» **WHAT IS REQUIRED**
The records follow. Retype them without a single change.

##### SUPPLIED DATA

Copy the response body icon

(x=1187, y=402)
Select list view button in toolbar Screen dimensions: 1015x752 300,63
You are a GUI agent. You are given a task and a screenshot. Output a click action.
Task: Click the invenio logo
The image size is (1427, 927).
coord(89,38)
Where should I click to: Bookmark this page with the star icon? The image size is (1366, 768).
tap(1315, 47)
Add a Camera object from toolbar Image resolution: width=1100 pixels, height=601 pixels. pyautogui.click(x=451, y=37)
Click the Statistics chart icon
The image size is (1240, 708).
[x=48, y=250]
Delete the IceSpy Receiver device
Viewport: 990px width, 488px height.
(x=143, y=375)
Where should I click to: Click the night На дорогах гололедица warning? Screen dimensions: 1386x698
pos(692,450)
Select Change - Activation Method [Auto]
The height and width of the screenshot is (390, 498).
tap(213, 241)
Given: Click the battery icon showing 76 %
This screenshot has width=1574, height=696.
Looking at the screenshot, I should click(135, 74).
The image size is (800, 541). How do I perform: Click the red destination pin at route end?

##########

» **FINISHED TASK**
Copy the response body icon

(x=1187, y=402)
Select list view button in toolbar Screen dimensions: 1015x752 300,63
You are a GUI agent. You are given a task and a screenshot. Output a click action.
Task: Click the invenio logo
The image size is (1427, 927).
coord(89,38)
Where should I click to: Bookmark this page with the star icon? The image size is (1366, 768).
tap(1315, 47)
Add a Camera object from toolbar Image resolution: width=1100 pixels, height=601 pixels. pyautogui.click(x=451, y=37)
Click the Statistics chart icon
The image size is (1240, 708).
[x=48, y=250]
Delete the IceSpy Receiver device
Viewport: 990px width, 488px height.
(x=143, y=375)
Where should I click to: Click the night На дорогах гололедица warning? Screen dimensions: 1386x698
pos(692,450)
Select Change - Activation Method [Auto]
The height and width of the screenshot is (390, 498).
tap(213, 241)
Given: Click the battery icon showing 76 %
This screenshot has width=1574, height=696.
Looking at the screenshot, I should click(135, 74).
The image size is (800, 541). How do I perform: Click the red destination pin at route end?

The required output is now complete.